## Task brief:
Your response should be the complete set of records, reproduced exactly.

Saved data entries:
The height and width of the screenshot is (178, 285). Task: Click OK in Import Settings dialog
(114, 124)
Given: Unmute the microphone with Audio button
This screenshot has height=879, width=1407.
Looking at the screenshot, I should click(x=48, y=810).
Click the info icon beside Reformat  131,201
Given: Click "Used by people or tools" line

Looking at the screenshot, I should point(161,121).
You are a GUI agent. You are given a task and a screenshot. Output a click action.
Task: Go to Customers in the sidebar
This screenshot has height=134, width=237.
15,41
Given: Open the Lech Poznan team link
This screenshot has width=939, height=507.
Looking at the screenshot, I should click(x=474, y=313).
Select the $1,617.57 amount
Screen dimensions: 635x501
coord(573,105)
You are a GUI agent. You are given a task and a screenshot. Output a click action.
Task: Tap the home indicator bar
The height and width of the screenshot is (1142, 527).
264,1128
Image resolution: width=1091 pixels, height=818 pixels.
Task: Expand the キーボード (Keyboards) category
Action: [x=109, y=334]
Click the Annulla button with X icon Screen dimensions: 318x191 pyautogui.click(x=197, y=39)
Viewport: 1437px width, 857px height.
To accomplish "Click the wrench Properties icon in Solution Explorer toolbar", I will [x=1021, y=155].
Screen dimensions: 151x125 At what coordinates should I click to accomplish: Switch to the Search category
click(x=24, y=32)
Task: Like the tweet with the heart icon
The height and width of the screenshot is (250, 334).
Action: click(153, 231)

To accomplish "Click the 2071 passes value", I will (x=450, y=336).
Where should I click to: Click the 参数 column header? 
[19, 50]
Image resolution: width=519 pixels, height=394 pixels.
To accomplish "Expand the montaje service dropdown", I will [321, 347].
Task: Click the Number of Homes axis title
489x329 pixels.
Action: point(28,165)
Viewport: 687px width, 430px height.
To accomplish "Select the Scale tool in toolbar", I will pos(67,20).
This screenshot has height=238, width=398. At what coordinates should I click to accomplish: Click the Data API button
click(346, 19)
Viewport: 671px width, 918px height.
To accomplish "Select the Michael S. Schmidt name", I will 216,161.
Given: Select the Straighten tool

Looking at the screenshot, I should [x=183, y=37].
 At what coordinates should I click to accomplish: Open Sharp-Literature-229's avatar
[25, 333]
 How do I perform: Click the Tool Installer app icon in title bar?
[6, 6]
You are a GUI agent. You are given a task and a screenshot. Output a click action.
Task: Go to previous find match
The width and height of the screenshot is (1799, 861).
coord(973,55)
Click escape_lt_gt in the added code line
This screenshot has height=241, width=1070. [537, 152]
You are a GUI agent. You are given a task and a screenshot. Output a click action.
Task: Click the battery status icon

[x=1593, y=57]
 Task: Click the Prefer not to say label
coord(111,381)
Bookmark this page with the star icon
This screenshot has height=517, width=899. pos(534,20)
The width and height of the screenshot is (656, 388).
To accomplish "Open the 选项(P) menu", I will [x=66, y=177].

## Reply:
The height and width of the screenshot is (178, 285). Task: Click OK in Import Settings dialog
(114, 124)
Given: Unmute the microphone with Audio button
This screenshot has height=879, width=1407.
Looking at the screenshot, I should click(x=48, y=810).
Click the info icon beside Reformat  131,201
Given: Click "Used by people or tools" line

Looking at the screenshot, I should point(161,121).
You are a GUI agent. You are given a task and a screenshot. Output a click action.
Task: Go to Customers in the sidebar
This screenshot has height=134, width=237.
15,41
Given: Open the Lech Poznan team link
This screenshot has width=939, height=507.
Looking at the screenshot, I should click(x=474, y=313).
Select the $1,617.57 amount
Screen dimensions: 635x501
coord(573,105)
You are a GUI agent. You are given a task and a screenshot. Output a click action.
Task: Tap the home indicator bar
The height and width of the screenshot is (1142, 527).
264,1128
Image resolution: width=1091 pixels, height=818 pixels.
Task: Expand the キーボード (Keyboards) category
Action: [x=109, y=334]
Click the Annulla button with X icon Screen dimensions: 318x191 pyautogui.click(x=197, y=39)
Viewport: 1437px width, 857px height.
To accomplish "Click the wrench Properties icon in Solution Explorer toolbar", I will [x=1021, y=155].
Screen dimensions: 151x125 At what coordinates should I click to accomplish: Switch to the Search category
click(x=24, y=32)
Task: Like the tweet with the heart icon
The height and width of the screenshot is (250, 334).
Action: click(153, 231)

To accomplish "Click the 2071 passes value", I will (x=450, y=336).
Where should I click to: Click the 参数 column header? 
[19, 50]
Image resolution: width=519 pixels, height=394 pixels.
To accomplish "Expand the montaje service dropdown", I will [321, 347].
Task: Click the Number of Homes axis title
489x329 pixels.
Action: point(28,165)
Viewport: 687px width, 430px height.
To accomplish "Select the Scale tool in toolbar", I will pos(67,20).
This screenshot has height=238, width=398. At what coordinates should I click to accomplish: Click the Data API button
click(346, 19)
Viewport: 671px width, 918px height.
To accomplish "Select the Michael S. Schmidt name", I will 216,161.
Given: Select the Straighten tool

Looking at the screenshot, I should [x=183, y=37].
 At what coordinates should I click to accomplish: Open Sharp-Literature-229's avatar
[25, 333]
 How do I perform: Click the Tool Installer app icon in title bar?
[6, 6]
You are a GUI agent. You are given a task and a screenshot. Output a click action.
Task: Go to previous find match
The width and height of the screenshot is (1799, 861).
coord(973,55)
Click escape_lt_gt in the added code line
This screenshot has height=241, width=1070. [537, 152]
You are a GUI agent. You are given a task and a screenshot. Output a click action.
Task: Click the battery status icon

[x=1593, y=57]
 Task: Click the Prefer not to say label
coord(111,381)
Bookmark this page with the star icon
This screenshot has height=517, width=899. pos(534,20)
The width and height of the screenshot is (656, 388).
To accomplish "Open the 选项(P) menu", I will [x=66, y=177].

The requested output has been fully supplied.